As for the Cup Noodles towers, Lindberg could only estimate how many Nissin had shipped them.
“I don’t know how many they [Nissin] brought, but it was substantial. I think we had something like, between Rocket League and the Tekken World Championship out in San Francisco, they sent us something like 3,000 boxes of Cup Noodles to give out.
“They’re fun brands and they want to have fun in the space. I think, going back to your original question of who do we pick and how do we get them, a lot of times we look at the brand and say, ‘Alright, we’ve got to have fun together or are you going to be rigid?’ We are a professional league and a professional product. We’re probably one of the best looking products in esports. We still have fun, right? This entire weekend everyone’s having a good time, no one’s taking themselves too seriously. We’re looking for the same thing in our brand matches. For next year, we want to push for more brand activations on-site. A lot of brands spend considerable amounts of money being associated with Rocket League and then don’t finish up, don’t close out.”
TheDW asked Lindberg to expand on what exactly he wanted to see in terms of on-site involvement.

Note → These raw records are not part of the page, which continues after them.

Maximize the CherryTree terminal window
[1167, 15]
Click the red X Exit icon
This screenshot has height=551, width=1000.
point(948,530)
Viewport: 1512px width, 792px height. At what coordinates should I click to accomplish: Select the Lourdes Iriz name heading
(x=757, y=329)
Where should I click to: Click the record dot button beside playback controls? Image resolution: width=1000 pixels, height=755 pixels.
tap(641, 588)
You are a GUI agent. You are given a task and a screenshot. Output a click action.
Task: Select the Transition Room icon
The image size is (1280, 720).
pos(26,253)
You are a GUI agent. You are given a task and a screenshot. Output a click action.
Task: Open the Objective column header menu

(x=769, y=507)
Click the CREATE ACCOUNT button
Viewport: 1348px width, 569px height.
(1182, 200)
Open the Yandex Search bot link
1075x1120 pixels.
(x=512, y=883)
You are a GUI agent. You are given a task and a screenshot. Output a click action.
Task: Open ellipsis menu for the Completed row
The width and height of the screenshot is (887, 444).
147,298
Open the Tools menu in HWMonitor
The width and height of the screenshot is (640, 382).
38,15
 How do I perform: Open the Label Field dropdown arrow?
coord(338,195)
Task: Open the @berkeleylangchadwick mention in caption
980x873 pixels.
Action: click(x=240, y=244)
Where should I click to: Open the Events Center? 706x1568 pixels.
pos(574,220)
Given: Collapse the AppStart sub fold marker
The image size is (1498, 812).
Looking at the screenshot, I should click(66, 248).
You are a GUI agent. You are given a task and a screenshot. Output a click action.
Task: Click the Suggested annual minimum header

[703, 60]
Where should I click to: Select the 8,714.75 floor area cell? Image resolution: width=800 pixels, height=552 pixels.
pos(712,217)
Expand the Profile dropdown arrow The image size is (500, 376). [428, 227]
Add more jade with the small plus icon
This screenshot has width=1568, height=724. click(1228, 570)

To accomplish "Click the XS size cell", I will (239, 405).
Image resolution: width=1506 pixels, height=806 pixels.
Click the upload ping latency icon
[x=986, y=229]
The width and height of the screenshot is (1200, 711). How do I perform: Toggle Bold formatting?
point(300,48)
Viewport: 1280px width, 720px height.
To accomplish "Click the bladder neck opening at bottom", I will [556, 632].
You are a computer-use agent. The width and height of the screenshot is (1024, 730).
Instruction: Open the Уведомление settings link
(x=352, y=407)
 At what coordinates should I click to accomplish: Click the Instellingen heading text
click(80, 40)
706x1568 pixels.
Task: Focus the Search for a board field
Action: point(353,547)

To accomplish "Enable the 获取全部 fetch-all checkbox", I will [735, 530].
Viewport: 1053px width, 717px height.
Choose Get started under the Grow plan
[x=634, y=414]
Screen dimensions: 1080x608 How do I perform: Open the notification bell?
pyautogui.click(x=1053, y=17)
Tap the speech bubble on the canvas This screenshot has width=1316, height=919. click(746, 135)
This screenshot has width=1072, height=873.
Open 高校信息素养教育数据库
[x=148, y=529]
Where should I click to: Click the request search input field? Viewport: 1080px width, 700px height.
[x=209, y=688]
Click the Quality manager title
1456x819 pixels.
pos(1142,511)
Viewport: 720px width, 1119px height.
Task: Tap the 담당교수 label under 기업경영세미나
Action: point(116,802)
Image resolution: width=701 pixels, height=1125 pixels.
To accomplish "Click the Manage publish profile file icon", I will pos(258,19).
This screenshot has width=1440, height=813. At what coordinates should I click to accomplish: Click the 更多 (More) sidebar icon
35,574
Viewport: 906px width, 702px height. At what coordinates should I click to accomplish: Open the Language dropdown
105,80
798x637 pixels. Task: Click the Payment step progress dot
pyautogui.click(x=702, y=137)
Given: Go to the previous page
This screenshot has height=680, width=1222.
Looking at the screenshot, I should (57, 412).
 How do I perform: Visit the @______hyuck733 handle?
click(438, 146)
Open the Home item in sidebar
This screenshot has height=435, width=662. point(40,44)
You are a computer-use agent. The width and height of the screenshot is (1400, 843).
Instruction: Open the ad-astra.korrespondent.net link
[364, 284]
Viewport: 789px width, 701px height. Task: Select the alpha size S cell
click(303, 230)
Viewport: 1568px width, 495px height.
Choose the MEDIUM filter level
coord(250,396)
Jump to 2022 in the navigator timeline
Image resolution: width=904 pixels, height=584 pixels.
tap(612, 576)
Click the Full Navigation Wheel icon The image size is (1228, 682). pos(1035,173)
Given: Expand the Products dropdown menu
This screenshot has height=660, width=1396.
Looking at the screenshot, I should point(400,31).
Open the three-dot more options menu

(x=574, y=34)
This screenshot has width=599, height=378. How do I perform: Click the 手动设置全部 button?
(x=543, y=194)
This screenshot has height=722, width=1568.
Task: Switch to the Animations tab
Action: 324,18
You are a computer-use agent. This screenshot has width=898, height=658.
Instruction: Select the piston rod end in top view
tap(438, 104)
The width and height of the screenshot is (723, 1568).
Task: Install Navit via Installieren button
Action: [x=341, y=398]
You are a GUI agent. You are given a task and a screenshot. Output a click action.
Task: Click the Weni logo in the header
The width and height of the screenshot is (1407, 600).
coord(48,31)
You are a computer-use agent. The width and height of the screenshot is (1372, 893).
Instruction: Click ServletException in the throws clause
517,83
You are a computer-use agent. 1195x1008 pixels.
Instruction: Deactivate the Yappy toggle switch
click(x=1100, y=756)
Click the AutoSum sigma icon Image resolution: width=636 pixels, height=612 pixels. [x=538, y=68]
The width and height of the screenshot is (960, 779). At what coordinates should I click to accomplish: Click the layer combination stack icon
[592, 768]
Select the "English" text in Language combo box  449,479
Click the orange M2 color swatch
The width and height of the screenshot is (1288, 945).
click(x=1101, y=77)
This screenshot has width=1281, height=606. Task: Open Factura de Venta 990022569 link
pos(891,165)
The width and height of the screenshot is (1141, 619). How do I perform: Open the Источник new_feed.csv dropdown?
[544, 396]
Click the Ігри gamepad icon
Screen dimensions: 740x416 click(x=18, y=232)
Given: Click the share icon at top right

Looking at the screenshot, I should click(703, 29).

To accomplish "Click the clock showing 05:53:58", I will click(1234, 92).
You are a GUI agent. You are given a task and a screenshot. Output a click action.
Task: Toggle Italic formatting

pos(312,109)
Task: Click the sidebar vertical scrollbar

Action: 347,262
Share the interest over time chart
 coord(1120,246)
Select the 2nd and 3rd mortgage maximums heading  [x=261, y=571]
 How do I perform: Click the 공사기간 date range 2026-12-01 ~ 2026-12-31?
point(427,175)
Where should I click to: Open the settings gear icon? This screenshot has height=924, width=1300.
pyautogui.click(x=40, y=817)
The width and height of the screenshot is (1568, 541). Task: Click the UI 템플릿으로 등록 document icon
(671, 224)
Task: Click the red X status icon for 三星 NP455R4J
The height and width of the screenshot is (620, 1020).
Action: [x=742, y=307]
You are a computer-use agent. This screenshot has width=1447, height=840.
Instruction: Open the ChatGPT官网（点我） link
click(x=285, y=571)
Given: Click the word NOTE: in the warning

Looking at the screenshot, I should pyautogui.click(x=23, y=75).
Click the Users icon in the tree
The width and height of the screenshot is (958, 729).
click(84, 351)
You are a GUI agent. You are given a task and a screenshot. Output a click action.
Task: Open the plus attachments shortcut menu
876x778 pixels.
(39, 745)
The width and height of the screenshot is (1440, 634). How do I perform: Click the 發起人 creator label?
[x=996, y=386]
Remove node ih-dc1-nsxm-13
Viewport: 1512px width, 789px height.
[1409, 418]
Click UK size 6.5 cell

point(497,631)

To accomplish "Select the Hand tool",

“It’s open to the brand a little bit. I’d love to see more things for fans to do. One of my biggest frustrations is that when you look around the world of esports, this event in particular, this is about a 24-hour event over three days. Fans are here for a considerable amount of time. They’re not always watching the game. People get up and move around and there aren’t a lot of things to do,” Lindberg said. “There need to be more things for fans to do … I don’t necessarily need to have 2,000 consoles set up so people can play Rocket League, but I’d love to see a brand like Mobil 1 bring some of their VR experiences with Mobil 1 Racing. I’d love to see Old Spice do something with their octopus. If you think about every brand advertiser, they’re trying to get your attention. You’ve got someone basically cornered for 24 hours. The amount of cool things you can do there and the value you can get out of that are massive.”